The paper tackles the problem of aligning small language models (SLMs) with human values by proposing a Preference-Aligned Distillation (PAD) framework that models teacher preference knowledge as a probability distribution, resulting in over 20% improvement on benchmarks like AlpacaEval 2 and Arena-Hard, and surpassing the teacher on MT-Bench.

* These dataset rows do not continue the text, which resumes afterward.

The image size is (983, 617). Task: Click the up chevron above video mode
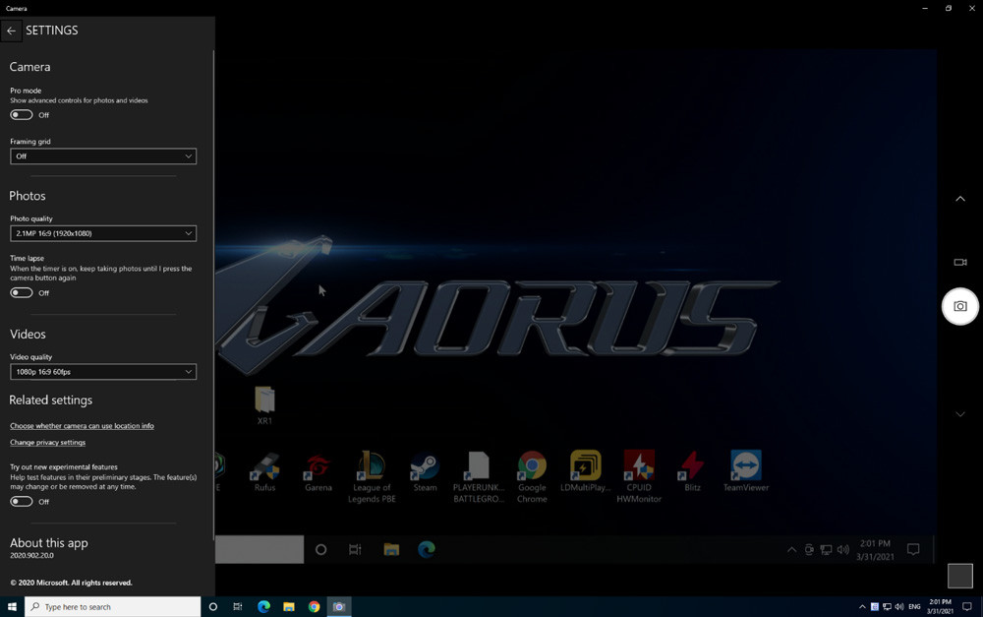point(960,200)
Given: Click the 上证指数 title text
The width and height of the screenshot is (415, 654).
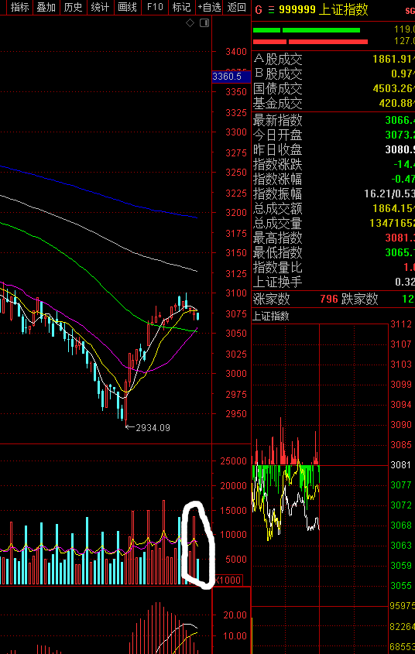Looking at the screenshot, I should click(343, 9).
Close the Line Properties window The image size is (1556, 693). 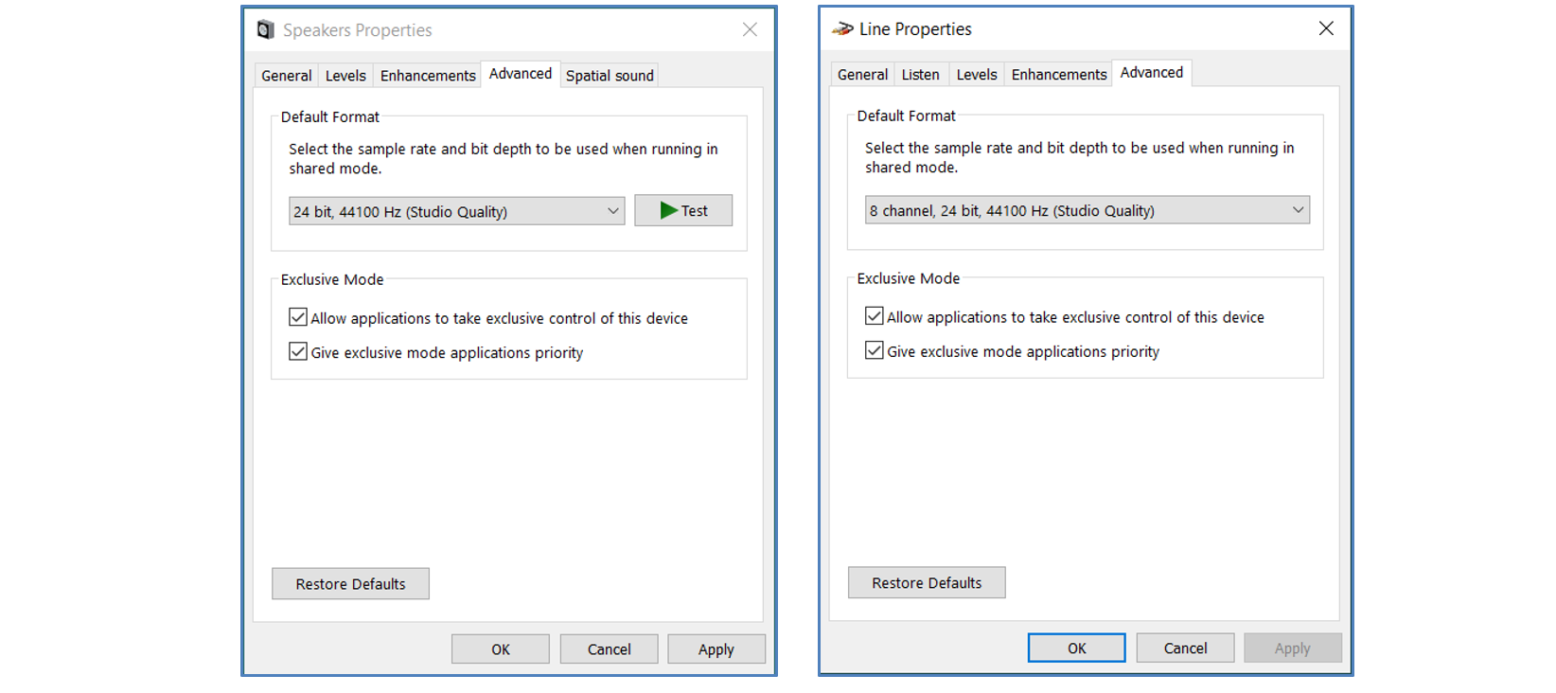pyautogui.click(x=1326, y=28)
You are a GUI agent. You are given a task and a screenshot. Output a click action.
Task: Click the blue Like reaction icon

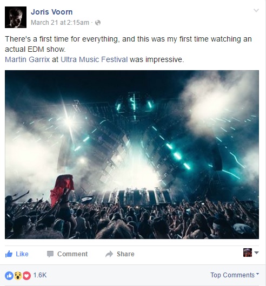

Aligning small language models (SLMs) with human values typically involves distilling preference knowledge from large language models (LLMs). However, existing distillation methods model preference knowledge in teacher LLMs by comparing pairwise responses, overlooking the extent of difference between responses. This limitation hinders student SLMs from capturing the nuanced preferences for multiple responses. In this paper, we propose a Preference-Aligned Distillation (PAD) framework, which models teacher's preference knowledge as a probability distribution over all potential preferences, thereby providing more nuanced supervisory signals. Our insight in developing PAD is rooted in the demonstration that language models can serve as reward functions, reflecting their intrinsic preferences. Based on this, PAD comprises three key steps: (1) sampling diverse responses using high-temperature; (2) computing rewards for both teacher and student to construct their intrinsic preference; and (3) training the student's intrinsic preference distribution to align with the teacher's. Experiments on four mainstream alignment benchmarks demonstrate that PAD consistently and significantly outperforms existing approaches, achieving over 20\% improvement on AlpacaEval 2 and Arena-Hard, indicating superior alignment with human preferences. Notably, on MT-Bench, using the \textsc{Gemma} model family, the student trained by PAD surpasses its teacher, further validating the effectiveness of our PAD.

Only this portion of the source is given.